Hi, I hope this is the right section where I can post my problem.
My network topology is as below:
#### ## 192.11.1.11 #### 192.4.200.2 ####
#### --------------- #### ------------- #### ------------- ####
#### ## WAN #### LAN ####
PC1 Router Firewall PC2
192.11.1.2 192.11.1.1 192.4.200.95
I need to create a static route (NAT?) between PC1 and PC2 that are
in 2 different networks.
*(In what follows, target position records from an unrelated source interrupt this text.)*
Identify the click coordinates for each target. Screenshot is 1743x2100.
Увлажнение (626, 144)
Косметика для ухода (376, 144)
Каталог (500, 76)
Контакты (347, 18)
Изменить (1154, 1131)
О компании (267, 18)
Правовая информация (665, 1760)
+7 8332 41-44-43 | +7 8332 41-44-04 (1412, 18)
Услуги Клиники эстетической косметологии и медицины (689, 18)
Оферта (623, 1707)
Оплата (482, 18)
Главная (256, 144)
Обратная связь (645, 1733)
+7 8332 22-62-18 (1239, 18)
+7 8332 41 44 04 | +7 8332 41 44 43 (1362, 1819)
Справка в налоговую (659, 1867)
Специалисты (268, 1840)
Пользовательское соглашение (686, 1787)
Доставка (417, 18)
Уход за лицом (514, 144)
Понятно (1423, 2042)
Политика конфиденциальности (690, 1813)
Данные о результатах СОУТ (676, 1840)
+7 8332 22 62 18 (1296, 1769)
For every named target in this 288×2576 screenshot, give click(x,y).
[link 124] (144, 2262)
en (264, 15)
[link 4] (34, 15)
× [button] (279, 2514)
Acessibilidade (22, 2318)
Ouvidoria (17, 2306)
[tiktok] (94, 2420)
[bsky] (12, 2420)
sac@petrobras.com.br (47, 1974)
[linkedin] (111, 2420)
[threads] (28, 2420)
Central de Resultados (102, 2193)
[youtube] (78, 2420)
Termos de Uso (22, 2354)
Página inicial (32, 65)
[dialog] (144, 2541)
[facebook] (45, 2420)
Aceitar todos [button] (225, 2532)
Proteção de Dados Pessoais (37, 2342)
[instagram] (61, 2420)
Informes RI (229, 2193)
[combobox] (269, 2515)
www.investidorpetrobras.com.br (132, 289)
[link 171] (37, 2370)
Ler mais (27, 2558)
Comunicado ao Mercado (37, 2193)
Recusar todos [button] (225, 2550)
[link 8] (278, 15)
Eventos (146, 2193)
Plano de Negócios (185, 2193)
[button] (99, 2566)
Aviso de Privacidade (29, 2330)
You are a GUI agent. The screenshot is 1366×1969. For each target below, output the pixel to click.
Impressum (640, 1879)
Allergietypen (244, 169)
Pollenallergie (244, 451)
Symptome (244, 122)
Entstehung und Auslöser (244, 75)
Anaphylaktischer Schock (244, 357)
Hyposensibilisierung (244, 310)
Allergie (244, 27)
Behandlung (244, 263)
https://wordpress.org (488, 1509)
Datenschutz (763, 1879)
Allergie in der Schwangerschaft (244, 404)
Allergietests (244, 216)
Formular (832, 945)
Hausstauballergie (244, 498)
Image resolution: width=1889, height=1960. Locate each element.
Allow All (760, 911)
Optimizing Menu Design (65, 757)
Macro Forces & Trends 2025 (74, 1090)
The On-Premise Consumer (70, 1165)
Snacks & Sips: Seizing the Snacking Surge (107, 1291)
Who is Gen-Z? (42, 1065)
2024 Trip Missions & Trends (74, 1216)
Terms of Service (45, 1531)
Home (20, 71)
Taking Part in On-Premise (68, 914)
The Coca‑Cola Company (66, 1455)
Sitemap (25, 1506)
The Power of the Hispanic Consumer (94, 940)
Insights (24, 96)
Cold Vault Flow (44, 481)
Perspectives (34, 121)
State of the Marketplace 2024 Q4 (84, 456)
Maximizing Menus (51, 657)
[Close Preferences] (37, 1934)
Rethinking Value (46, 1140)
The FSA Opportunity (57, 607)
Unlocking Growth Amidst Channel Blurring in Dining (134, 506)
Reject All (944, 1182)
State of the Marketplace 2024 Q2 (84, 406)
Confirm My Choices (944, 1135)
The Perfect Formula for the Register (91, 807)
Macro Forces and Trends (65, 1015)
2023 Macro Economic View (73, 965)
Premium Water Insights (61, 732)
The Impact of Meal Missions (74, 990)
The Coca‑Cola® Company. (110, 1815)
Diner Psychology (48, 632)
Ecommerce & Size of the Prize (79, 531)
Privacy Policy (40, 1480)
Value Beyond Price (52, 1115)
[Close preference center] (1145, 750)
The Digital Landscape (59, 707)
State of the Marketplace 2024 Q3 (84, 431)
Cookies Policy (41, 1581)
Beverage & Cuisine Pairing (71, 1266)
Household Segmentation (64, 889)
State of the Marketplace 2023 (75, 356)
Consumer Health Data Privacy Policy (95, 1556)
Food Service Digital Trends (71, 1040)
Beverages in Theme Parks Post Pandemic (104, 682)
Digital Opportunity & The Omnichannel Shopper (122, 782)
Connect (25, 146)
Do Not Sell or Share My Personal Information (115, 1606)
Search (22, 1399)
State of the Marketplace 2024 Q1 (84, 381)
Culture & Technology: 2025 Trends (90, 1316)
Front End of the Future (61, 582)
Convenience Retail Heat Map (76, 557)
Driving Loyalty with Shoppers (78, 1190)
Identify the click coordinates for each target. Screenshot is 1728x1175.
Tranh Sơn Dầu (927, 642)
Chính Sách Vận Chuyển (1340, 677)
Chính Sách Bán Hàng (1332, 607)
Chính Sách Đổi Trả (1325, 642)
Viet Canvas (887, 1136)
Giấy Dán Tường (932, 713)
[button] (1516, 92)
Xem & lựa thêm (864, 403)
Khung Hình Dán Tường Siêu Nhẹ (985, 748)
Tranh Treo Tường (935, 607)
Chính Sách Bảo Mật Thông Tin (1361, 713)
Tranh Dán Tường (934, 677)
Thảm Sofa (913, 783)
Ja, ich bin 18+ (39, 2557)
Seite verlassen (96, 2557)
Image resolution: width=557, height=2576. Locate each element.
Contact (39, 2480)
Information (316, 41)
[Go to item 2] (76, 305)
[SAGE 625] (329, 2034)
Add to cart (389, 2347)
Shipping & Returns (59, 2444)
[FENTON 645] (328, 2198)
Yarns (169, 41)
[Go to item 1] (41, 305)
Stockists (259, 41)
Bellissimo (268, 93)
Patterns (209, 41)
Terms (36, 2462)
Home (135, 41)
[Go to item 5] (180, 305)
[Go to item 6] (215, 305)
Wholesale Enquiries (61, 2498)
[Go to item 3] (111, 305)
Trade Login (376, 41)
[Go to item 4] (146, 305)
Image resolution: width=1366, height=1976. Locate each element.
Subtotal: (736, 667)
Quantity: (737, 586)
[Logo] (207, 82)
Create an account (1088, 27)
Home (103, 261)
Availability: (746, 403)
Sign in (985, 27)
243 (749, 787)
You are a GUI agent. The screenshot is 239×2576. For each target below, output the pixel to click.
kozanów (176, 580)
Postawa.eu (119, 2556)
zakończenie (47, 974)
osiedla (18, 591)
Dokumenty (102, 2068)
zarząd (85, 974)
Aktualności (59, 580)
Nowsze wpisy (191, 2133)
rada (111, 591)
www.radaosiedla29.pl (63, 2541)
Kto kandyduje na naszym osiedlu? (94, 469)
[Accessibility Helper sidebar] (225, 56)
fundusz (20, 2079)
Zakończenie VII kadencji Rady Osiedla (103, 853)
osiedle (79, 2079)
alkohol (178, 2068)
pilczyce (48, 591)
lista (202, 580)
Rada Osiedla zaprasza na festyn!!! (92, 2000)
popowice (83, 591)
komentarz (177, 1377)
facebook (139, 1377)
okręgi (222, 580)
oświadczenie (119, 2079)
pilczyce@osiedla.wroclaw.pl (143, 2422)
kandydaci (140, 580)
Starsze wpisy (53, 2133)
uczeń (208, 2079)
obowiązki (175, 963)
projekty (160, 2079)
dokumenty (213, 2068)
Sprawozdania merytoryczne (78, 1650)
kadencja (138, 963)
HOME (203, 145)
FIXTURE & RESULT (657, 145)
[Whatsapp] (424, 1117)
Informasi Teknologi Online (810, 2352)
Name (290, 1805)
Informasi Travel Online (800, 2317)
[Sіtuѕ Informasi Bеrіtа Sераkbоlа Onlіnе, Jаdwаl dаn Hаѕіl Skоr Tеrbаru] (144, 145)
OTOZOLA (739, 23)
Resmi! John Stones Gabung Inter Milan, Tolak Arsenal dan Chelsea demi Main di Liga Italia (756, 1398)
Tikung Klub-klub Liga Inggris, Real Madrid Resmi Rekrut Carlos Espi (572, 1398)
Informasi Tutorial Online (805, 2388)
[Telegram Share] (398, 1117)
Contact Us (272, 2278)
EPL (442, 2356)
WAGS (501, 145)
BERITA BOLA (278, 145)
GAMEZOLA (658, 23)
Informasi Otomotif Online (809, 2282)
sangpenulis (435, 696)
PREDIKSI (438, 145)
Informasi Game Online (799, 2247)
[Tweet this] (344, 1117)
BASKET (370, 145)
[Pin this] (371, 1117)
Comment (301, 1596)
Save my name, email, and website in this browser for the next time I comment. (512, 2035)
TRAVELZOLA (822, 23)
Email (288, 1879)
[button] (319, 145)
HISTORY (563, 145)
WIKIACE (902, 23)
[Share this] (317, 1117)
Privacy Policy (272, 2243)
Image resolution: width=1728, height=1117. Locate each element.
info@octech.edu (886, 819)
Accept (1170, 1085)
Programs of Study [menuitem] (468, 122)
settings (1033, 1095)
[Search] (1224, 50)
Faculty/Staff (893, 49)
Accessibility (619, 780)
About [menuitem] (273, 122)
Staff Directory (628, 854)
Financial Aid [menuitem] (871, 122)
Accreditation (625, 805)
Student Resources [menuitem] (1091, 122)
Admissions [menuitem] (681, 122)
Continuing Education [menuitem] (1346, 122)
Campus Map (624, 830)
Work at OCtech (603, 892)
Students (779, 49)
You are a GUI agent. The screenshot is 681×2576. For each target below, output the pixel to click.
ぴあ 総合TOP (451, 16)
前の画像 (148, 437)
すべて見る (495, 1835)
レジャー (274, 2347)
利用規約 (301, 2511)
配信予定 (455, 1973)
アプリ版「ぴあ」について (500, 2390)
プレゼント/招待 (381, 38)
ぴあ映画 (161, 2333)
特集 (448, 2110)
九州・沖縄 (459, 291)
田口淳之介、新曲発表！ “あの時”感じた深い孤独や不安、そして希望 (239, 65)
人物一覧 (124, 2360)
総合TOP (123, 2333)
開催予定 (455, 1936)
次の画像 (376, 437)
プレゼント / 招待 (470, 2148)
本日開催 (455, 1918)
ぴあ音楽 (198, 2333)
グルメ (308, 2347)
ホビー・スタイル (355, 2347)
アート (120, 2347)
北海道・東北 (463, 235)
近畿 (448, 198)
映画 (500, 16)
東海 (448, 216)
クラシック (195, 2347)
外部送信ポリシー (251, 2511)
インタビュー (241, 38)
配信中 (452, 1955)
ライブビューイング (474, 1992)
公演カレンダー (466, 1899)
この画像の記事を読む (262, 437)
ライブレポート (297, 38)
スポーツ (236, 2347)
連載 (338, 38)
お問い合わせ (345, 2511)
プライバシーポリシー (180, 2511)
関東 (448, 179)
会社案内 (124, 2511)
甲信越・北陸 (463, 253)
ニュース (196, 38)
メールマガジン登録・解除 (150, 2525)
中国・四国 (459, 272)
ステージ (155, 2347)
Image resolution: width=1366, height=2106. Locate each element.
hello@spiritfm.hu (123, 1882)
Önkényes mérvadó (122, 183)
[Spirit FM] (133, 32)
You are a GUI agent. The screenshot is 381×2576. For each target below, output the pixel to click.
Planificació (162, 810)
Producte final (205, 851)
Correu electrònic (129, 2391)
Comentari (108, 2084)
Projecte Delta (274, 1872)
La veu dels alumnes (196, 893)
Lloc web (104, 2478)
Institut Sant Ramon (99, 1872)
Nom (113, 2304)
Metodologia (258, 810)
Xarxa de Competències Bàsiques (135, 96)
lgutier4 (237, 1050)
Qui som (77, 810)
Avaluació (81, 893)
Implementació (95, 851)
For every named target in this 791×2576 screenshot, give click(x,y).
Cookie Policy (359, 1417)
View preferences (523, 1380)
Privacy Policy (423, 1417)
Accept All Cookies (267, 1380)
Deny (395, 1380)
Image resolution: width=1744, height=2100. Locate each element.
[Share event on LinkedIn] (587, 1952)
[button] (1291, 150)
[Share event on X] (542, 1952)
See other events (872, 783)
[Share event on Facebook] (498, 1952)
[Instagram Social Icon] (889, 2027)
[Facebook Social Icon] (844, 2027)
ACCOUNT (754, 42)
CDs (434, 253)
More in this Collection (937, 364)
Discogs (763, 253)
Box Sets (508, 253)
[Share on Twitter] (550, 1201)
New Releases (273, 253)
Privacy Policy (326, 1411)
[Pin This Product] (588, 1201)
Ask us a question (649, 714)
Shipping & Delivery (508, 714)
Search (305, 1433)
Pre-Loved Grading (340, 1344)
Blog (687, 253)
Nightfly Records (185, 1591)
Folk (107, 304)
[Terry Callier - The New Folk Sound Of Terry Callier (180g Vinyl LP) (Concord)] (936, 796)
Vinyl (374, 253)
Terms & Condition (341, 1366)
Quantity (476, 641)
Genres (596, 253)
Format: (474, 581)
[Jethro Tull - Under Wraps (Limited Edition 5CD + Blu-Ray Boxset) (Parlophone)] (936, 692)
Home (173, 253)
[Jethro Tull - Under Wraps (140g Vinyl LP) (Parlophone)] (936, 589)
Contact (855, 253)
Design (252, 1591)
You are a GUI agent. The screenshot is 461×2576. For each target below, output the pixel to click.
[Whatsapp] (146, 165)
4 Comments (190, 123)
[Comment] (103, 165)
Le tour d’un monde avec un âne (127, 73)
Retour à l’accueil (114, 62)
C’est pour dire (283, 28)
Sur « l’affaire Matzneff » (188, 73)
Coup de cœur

Other PCs in the two networks don't have to
see each other.
The network interface on 192.11.1.11 has name "WAN" and the other one
has name "LAN".
I tried to add some iptables rules:
iptables -t nat -I PREROUTING -d 192.11.1.2 -j DNAT --to 192.4.200.95
iptables -t nat -I POSTROUTING -s 192.4.200.95 -j SNAT --to 192.11.1.2
iptables -I FORWARD -d 192.4.200.95 -p tcp -j ACCEPT
but it doesn't work.
The iptables -L output:
Chain INPUT (policy DROP)
target prot opt source destination
ACCEPT all -- anywhere anywhere state RELATED,ESTABLISHED
LOG all -- 192.4.200.0/24 anywhere LOG level warning prefix `Spoofed traffic detected: '
ACCEPT all -- 192.4.200.0/24 anywhere
ACCEPT tcp -- anywhere anywhere tcp dpt:www
ACCEPT all -- 192.11.1.2 anywhere
ACCEPT all -- anywhere anywhere
Chain FORWARD (policy DROP)
target prot opt source destination
ACCEPT tcp -- anywhere 192.4.200.95
ACCEPT all -- anywhere anywhere state RELATED,ESTABLISHED
LOG udp -- anywhere anywhere udp dpt:465 LOG level warning prefix `grant access 587:UDP'
ACCEPT udp -- anywhere anywhere udp dpt:465
LOG tcp -- anywhere anywhere tcp dpt:ssmtp LOG level warning prefix `grant access 587:TCP'
ACCEPT tcp -- anywhere anywhere tcp dpt:ssmtp
LOG udp -- anywhere anywhere udp dpt:submission LOG level warning prefix `grant access 587:UDP'
ACCEPT udp -- anywhere anywhere udp dpt:submission
LOG tcp -- anywhere anywhere tcp dpt:submission LOG level warning prefix `grant access 587:TCP'
ACCEPT tcp -- anywhere anywhere tcp dpt:submission
LOG udp -- anywhere anywhere multiport dports imaps:pop3s LOG level warning prefix `grant access 993:995:UDP'
ACCEPT udp -- anywhere anywhere multiport dports imaps:pop3s
LOG tcp -- anywhere anywhere multiport dports imaps:pop3s LOG level warning prefix `grant access 993:995:TCP'
ACCEPT tcp -- anywhere anywhere multiport dports imaps:pop3s
Chain OUTPUT (policy DROP)
target prot opt source destination
ACCEPT all -- anywhere anywhere state NEW,RELATED,ESTABLISHED
LOG all -- anywhere 192.4.200.0/24 LOG level warning prefix `Spoofed traffic detected: '
ACCEPT all -- anywhere 192.4.200.0/24
ACCEPT all -- anywhere 192.11.1.2
ACCEPT all -- anywhere anywhere
Chain proxy (0 references)
target prot opt source destination
I would like to know how I can fix my problem.Thank you very much.